• [Your goal]:
If an entry below holds a picture, skip the picture and copy everything else exactly.

• [Records]:
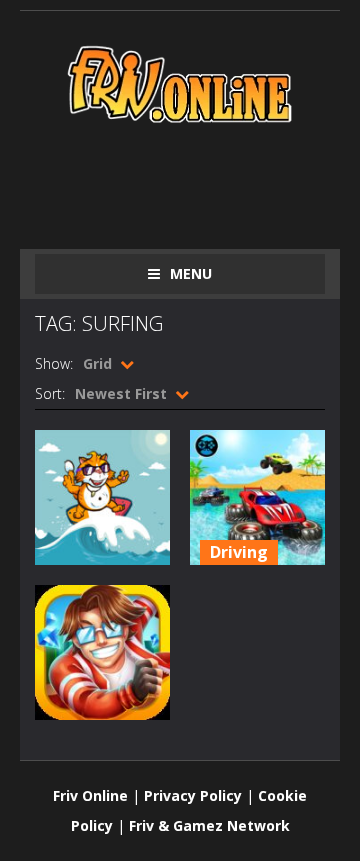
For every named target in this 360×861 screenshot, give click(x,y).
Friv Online (90, 795)
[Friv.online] (180, 82)
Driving (239, 552)
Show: (54, 363)
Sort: (50, 393)
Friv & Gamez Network (209, 825)
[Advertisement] (197, 182)
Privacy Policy (193, 795)
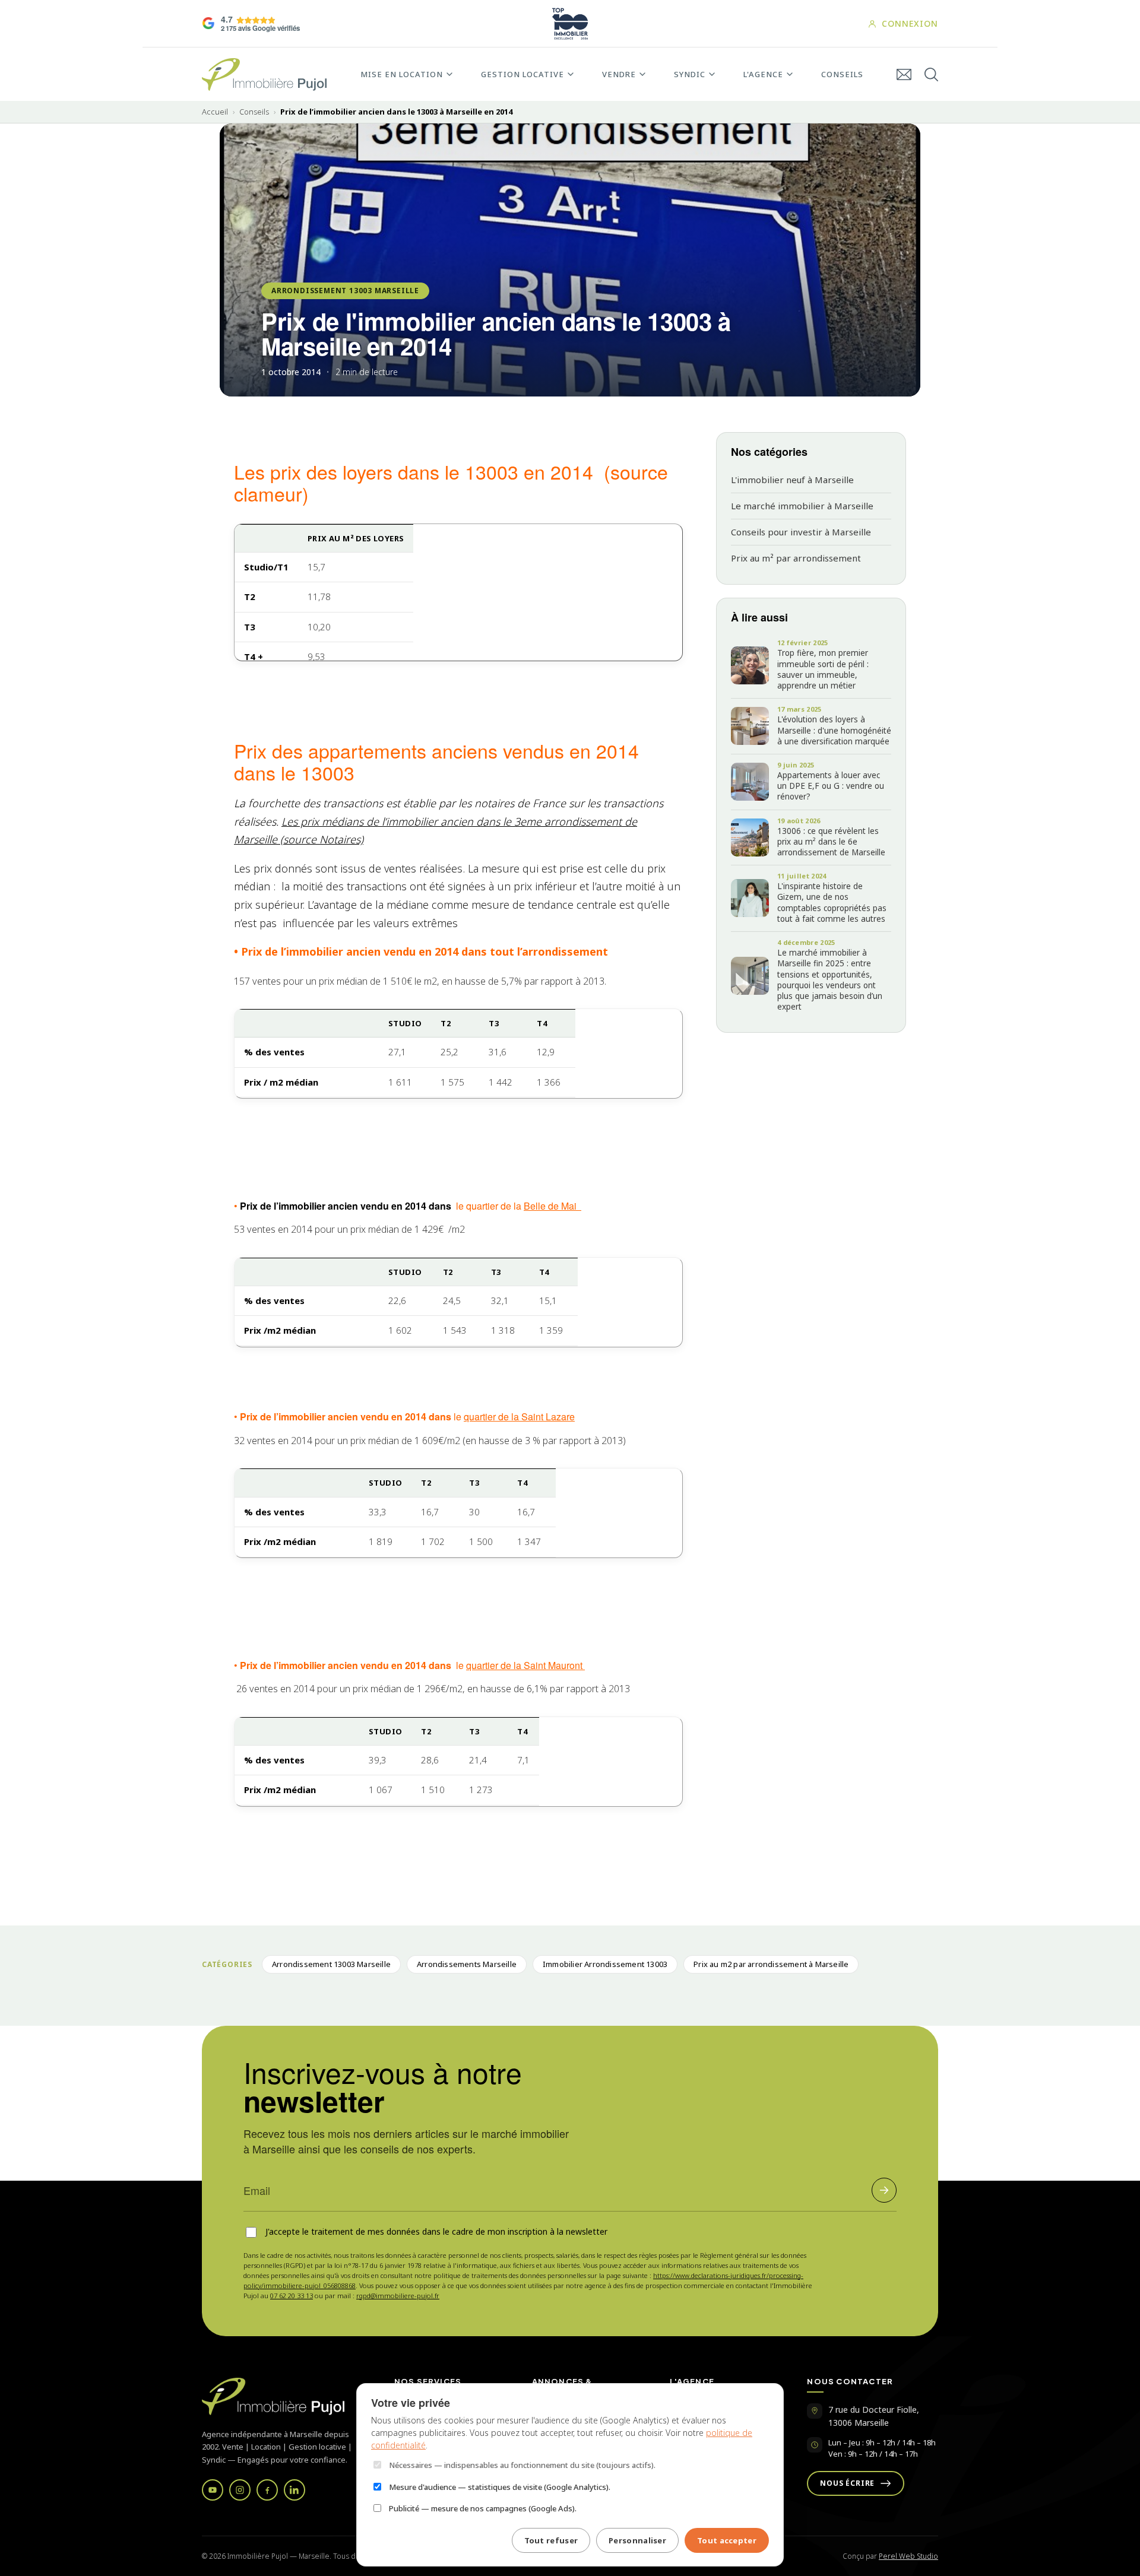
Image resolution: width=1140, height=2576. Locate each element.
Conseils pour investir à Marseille (801, 532)
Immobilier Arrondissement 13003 (605, 1964)
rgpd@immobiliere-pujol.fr (397, 2295)
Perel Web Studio (908, 2556)
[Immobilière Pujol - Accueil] (264, 74)
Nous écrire (847, 2483)
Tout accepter (726, 2540)
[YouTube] (212, 2490)
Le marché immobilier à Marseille (802, 506)
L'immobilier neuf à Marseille (792, 480)
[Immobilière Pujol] (284, 2396)
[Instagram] (240, 2490)
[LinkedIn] (294, 2490)
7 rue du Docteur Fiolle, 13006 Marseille (873, 2416)
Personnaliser (637, 2540)
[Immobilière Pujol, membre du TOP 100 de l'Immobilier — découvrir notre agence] (570, 24)
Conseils (842, 74)
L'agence (763, 74)
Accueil (215, 112)
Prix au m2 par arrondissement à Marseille (771, 1964)
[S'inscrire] (884, 2190)
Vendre (619, 74)
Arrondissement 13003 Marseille (345, 290)
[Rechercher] (931, 74)
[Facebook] (267, 2490)
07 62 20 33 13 (291, 2295)
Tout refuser (551, 2540)
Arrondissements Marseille (467, 1964)
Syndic (689, 74)
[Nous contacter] (904, 74)
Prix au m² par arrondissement (796, 558)
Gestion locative (522, 74)
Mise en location (401, 74)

• [Output below]:
For every named target in this 360×861 screenshot, give click(x,y).
Friv Online (90, 795)
[Friv.online] (180, 82)
Driving (239, 552)
Show: (54, 363)
Sort: (50, 393)
Friv & Gamez Network (209, 825)
[Advertisement] (197, 182)
Privacy Policy (193, 795)
Image resolution: width=1140, height=2576. Locate each element.
Conseils pour investir à Marseille (801, 532)
Immobilier Arrondissement 13003 (605, 1964)
rgpd@immobiliere-pujol.fr (397, 2295)
Perel Web Studio (908, 2556)
[Immobilière Pujol - Accueil] (264, 74)
Nous écrire (847, 2483)
Tout accepter (726, 2540)
[YouTube] (212, 2490)
Le marché immobilier à Marseille (802, 506)
L'immobilier neuf à Marseille (792, 480)
[Immobilière Pujol] (284, 2396)
[Instagram] (240, 2490)
[LinkedIn] (294, 2490)
7 rue du Docteur Fiolle, 13006 Marseille (873, 2416)
Personnaliser (637, 2540)
[Immobilière Pujol, membre du TOP 100 de l'Immobilier — découvrir notre agence] (570, 24)
Conseils (842, 74)
L'agence (763, 74)
Accueil (215, 112)
Prix au m2 par arrondissement à Marseille (771, 1964)
[S'inscrire] (884, 2190)
Vendre (619, 74)
Arrondissement 13003 Marseille (345, 290)
[Rechercher] (931, 74)
[Facebook] (267, 2490)
07 62 20 33 13 (291, 2295)
Tout refuser (551, 2540)
Arrondissements Marseille (467, 1964)
Syndic (689, 74)
[Nous contacter] (904, 74)
Prix au m² par arrondissement (796, 558)
Gestion locative (522, 74)
Mise en location (401, 74)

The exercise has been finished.